ILM Indices Blocking Master Queue - All Operations Timeout

Anup_Kumar · April 1, 2026, 7:22am

Our ES cluster has blocked master queue for 12+ days. All cluster state change operations timeout after 30s, including:

Index open operations
Index delete operations
ILM move commands
ILM stop/start commands

3 closed ILM system indices (deprecation logs and ILM history) have stuck ILM retry tasks at the front of the master queue (positions 1-3), blocking all subsequent operations:

.ds-ilm-history-5-2024.02.02-000001 (CLOSED, 787 days old)
└─ ILM history tracking index (system-generated)

.ds-.logs-deprecation.elasticsearch-default-2024.02.02-000001 (CLOSED, 787 days old)└─ Elasticsearch deprecation logs (system-generated)

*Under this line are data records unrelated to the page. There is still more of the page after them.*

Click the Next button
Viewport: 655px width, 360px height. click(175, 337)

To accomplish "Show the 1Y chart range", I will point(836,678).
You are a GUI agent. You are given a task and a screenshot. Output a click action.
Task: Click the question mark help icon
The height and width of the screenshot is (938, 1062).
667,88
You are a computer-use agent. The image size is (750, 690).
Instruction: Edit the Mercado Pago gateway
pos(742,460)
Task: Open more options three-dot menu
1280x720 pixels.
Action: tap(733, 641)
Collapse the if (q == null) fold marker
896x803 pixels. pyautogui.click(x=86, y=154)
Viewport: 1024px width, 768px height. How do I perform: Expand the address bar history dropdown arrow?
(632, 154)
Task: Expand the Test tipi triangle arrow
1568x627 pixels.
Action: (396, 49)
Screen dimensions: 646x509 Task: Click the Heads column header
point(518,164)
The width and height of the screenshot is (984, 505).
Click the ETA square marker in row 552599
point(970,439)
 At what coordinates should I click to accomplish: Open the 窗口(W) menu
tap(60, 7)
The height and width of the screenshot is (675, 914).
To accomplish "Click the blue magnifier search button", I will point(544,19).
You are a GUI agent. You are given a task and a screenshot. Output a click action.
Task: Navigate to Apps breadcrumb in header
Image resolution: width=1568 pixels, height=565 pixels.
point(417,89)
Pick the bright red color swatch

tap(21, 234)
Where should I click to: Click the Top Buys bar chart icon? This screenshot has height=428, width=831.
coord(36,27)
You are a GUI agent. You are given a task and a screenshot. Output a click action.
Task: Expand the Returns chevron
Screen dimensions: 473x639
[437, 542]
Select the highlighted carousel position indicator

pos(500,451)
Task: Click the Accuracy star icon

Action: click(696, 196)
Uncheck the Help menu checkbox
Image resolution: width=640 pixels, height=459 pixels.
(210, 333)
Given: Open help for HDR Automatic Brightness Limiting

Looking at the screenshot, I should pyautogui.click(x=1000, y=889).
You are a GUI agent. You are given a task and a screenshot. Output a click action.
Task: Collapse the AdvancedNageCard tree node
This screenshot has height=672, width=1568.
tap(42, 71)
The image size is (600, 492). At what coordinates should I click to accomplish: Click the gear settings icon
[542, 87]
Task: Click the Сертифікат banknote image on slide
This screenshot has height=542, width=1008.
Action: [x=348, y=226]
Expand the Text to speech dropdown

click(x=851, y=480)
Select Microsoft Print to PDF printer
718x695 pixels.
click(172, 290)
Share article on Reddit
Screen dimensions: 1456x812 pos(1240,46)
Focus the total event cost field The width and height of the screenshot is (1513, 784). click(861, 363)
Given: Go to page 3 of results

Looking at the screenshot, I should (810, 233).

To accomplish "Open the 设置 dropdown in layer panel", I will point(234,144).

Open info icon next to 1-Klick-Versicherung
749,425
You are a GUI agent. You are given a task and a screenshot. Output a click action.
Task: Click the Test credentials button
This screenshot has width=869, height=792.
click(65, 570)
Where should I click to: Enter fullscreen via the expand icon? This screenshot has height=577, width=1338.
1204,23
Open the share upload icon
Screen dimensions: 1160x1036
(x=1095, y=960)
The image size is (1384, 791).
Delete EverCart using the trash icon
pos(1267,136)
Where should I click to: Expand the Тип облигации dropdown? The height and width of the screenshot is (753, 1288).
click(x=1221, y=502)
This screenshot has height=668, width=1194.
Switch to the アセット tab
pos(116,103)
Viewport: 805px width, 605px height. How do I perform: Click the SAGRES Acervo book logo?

.ds-.logs-deprecation.elasticsearch-default-2024.02.02-000026 (CLOSED, 787 days old)└─ Elasticsearch deprecation logs (system-generated)

These ILM system indices have policies configured for traditional indices (expecting rollover_alias), but they're data stream indices (.ds- prefix) which don't use aliases. ILM fails with:

setting [index.lifecycle.rollover_alias] for index [...] is empty or not defined

Policies involved:

.deprecation-indexing-ilm-policy (for deprecation log data streams)
ilm-history-ilm-policy (for ILM history data streams)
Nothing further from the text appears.